I ask state leaders to not disregard my efforts, or others like me with a self-imposed rehabilitation and personal growth, by saying it is unworthy of actual redemption in the form of an earlier release date. When you disregard us, now it is YOU who are working against a greater version of what we are today.

-Q. Patterson, Brilliance Behind Bars Creator

Prompt: Introducing Second Look

Thousands of us in the prison system are serving lengthy sentences, some even without any hope of making it out of prison alive. Since 1995, several states, including Virginia, removed parole from their legal system, deepening the prison as a pit of despair. For the last 25 years, people (largely black and brown) have been unfairly profiled and incarcerated for sentences often doubling (or even tripling) the age when they received that sentence. Currently, there are over 53,000 people in America who are serving life without parole, and every 1 out of 4 are serving sentences of 15 years or more.

More locally, there is not much incentive to encourage a large portion of the population in here to seek better. Seriously, what is a 20-year old young man to think when he receives a 30 year sentence? Even with the updated good time bill, sentences of 30 years are more than likely not eligible for 65% (15 days of good time off your sentence for every 30 days time served).

So – what is a better motivating force for a young man who is now getting a good look down the dark tunnel he faces, if he continues with the pattern of choice he made to get locked up? I can tell you this, it’s NOT getting out when he’s 45 after serving a 25 and a half year bid (and that’s with no disciplinary infractions), a GED, and a trade certificate to go along with the permanent scar of ex-felony attached to his record!

The answer to many questions concerning rehabilitation, relief, and incentives thereof, is prospective legislation called Second Look.

‘Second Look’ is an additional route to a second chance, differentiating from parole, as it involves petitioning the court for a sentence modification. It proposes that after a defined period of time (like 10 years or so) served on an extensive sentence (I.e. 20 years or more), people behind bars can petition the court of the district they were sentenced in. There is even a chance that your sentence can be reduced down to time served. Now, this isn’t automatic. The draft propose that a board of more than the judge who sentenced you has a say in it. The prosecutor and prison staff might even be able to chime in on your potential time reduction. Ideally, you would be able to show rehabilitation, such as education, infraction-free, programs completed and trades obtained.

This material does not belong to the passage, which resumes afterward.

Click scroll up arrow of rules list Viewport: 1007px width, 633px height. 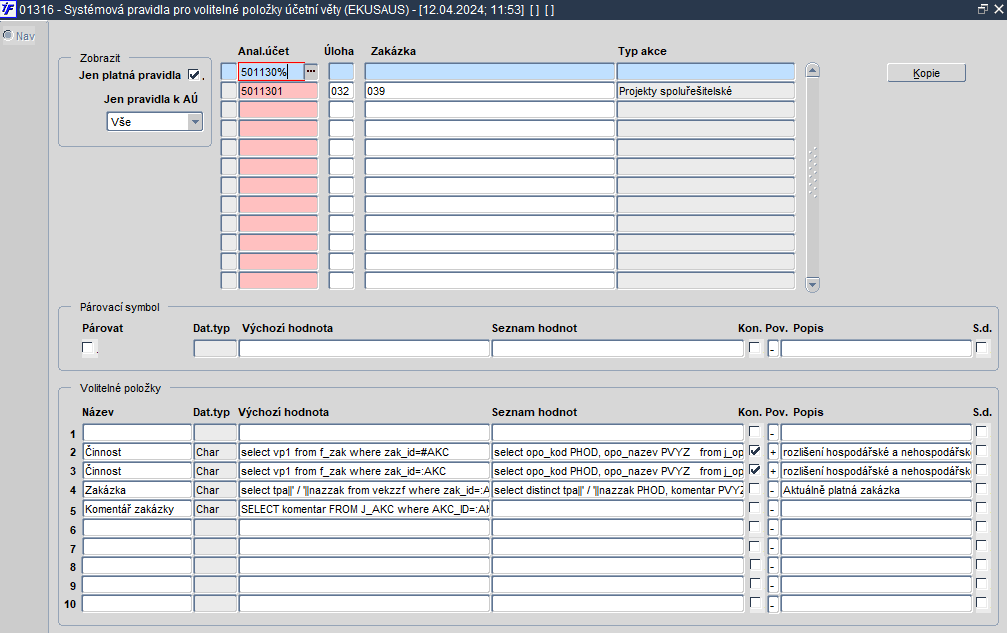coord(812,71)

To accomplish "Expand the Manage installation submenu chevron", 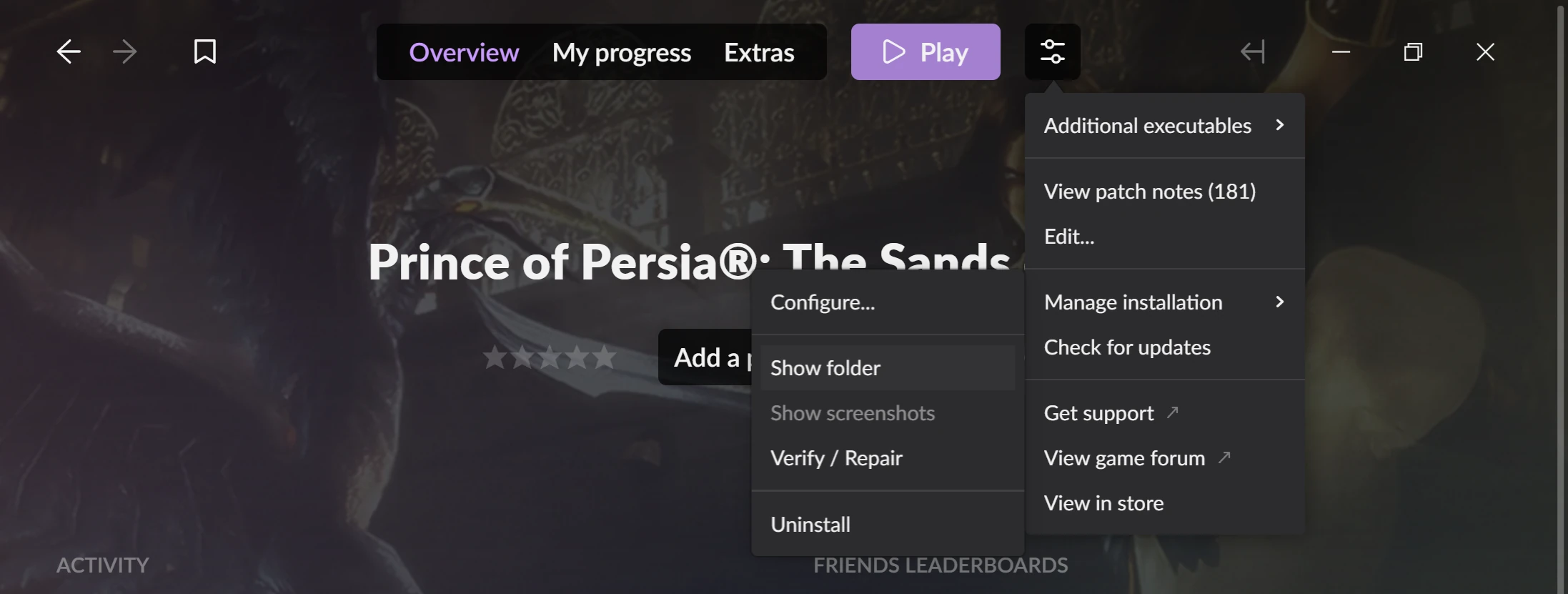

Second Look is already federal and versions of this legislation have been written, reviewed, and even passed in several states, most recently Texas. Now, in 2021, advocate groups are pushing to make it a reality in Virginia. It goes without saying, that such a law isn’t going to pass without a fight.

Prompt: After reading the topic above, write an essay (at least two paragraphs in length, if you can, please). answering some, one, or all of the questions below.

Are there any problems you can foresee with legislation like Second Look?

Do you have any ideas to improve this proposal? if so, what are they?

If this became law, how would this effect you? How would it affect the system?

What are some of the pros and cons you see with Second Look versus parole?